#### INFORMATION GIVEN

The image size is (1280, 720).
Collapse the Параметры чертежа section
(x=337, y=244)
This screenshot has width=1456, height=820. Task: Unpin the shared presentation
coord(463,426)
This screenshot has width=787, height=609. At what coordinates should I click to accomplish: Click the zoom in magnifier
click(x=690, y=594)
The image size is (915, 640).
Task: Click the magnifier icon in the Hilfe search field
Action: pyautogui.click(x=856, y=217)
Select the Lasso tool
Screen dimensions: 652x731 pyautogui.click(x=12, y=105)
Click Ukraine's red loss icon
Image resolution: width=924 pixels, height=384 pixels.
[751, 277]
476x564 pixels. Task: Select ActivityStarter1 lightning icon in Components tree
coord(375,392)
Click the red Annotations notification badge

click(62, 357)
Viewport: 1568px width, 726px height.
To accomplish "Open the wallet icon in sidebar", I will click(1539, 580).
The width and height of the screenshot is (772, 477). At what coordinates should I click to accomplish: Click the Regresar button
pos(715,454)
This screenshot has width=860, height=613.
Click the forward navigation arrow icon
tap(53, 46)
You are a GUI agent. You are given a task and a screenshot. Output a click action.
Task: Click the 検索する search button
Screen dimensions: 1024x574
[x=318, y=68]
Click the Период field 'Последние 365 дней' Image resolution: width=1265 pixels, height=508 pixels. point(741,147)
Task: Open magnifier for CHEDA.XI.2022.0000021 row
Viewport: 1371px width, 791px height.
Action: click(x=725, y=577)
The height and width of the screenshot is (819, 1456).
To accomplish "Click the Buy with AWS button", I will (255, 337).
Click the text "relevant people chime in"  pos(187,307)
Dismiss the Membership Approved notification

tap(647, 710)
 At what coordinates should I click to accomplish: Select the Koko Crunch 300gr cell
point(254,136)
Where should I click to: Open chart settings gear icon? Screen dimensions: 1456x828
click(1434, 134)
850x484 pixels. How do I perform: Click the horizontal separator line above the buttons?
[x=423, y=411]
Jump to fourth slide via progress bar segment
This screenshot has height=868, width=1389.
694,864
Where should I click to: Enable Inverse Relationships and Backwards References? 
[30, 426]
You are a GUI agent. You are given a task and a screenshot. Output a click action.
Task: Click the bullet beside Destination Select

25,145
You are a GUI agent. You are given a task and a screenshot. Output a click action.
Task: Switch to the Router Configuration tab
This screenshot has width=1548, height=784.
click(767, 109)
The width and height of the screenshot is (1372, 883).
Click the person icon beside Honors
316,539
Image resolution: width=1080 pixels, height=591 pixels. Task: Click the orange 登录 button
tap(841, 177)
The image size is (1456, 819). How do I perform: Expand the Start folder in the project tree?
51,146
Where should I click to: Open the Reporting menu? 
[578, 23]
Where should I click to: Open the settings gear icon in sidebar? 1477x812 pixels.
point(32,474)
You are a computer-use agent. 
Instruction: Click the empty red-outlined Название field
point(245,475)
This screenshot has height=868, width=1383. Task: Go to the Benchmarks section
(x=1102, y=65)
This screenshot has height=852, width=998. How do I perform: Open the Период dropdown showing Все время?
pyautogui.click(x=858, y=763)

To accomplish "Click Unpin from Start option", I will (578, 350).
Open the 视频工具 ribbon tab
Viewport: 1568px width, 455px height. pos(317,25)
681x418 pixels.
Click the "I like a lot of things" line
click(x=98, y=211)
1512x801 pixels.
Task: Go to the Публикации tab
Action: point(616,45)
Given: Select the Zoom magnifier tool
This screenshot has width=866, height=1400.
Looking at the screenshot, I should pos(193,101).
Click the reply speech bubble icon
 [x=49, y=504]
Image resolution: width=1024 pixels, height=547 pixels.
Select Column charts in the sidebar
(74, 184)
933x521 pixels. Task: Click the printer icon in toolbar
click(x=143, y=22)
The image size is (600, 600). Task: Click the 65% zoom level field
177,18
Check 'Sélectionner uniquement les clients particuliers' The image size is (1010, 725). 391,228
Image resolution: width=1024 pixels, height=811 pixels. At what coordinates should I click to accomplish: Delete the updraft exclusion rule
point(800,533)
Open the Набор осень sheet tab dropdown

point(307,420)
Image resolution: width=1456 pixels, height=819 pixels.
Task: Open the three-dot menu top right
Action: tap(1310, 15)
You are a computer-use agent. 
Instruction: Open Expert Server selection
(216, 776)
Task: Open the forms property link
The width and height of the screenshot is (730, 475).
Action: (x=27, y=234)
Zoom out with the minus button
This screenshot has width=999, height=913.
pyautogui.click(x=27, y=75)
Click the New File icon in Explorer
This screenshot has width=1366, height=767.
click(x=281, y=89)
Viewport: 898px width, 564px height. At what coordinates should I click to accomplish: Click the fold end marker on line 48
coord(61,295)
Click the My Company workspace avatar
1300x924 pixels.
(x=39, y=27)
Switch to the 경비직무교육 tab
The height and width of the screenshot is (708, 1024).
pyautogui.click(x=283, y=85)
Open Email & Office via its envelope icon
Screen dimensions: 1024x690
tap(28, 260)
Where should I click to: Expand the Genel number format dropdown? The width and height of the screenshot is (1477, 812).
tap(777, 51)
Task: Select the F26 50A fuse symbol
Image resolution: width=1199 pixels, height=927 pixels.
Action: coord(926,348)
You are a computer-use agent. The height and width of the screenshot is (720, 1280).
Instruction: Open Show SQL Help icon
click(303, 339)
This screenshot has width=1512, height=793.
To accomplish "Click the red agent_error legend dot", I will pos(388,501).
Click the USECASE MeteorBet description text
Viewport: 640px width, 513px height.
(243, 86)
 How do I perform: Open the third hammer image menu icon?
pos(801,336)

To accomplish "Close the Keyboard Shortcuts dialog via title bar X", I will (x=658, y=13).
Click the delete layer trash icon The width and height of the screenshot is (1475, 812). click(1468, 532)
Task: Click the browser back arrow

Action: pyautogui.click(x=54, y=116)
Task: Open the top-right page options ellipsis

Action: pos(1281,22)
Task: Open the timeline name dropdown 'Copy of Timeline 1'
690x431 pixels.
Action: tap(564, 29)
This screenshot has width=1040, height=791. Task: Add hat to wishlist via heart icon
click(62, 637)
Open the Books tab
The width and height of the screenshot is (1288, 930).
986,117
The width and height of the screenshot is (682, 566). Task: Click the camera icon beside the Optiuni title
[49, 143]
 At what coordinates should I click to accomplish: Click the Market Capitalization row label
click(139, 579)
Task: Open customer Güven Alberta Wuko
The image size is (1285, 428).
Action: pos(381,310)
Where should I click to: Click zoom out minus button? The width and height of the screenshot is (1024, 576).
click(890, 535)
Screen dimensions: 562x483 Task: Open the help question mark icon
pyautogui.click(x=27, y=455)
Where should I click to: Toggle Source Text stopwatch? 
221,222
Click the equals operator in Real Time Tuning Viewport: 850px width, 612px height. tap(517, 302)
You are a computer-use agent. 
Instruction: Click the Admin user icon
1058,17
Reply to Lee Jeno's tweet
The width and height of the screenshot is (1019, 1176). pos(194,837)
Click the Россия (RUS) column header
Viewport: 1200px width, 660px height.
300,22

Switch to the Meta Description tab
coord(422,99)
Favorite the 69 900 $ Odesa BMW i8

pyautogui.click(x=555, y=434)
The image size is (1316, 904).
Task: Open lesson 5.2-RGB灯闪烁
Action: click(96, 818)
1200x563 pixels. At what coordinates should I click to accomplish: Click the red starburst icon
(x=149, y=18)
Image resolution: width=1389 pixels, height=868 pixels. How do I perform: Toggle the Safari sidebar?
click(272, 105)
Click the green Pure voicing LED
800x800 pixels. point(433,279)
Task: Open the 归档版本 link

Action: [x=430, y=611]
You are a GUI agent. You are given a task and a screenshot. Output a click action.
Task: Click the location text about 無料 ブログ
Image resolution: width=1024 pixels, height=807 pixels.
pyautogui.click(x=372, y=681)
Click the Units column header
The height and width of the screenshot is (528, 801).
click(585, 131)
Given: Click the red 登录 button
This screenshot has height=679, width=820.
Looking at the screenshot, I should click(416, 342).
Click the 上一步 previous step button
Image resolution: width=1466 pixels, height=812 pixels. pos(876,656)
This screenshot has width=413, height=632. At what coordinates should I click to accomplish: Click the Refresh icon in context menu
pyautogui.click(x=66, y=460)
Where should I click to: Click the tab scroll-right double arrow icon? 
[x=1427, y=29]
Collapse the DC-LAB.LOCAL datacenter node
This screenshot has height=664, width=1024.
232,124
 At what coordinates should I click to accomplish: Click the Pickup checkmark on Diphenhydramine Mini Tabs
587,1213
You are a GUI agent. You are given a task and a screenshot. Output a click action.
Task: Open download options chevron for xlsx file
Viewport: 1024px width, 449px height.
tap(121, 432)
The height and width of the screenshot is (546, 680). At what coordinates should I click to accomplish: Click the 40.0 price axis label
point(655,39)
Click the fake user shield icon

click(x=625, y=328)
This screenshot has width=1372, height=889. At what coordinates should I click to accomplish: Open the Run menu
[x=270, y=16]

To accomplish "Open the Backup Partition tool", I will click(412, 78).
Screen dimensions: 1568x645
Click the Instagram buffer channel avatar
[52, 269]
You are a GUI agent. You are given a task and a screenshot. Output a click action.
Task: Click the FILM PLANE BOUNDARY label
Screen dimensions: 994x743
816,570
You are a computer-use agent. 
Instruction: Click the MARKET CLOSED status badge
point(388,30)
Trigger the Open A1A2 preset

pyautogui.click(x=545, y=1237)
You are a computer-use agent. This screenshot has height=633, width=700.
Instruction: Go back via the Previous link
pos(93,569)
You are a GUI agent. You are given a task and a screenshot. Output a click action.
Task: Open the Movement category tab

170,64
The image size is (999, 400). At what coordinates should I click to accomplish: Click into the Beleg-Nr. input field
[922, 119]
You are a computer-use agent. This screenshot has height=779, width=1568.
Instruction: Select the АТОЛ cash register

########

= DO THIS =
Convert the stretch from the start of the collected data entries through the line containing "coord(463,426)" into a two-column CSV with columns named request and answer, one row per item. Put each value in a single quoted field, with line breaks replaced by spaces.

= TASK RESPONSE =
request,answer
"The image size is (1280, 720). Collapse the Параметры чертежа section","(x=337, y=244)"
"This screenshot has width=1456, height=820. Task: Unpin the shared presentation","coord(463,426)"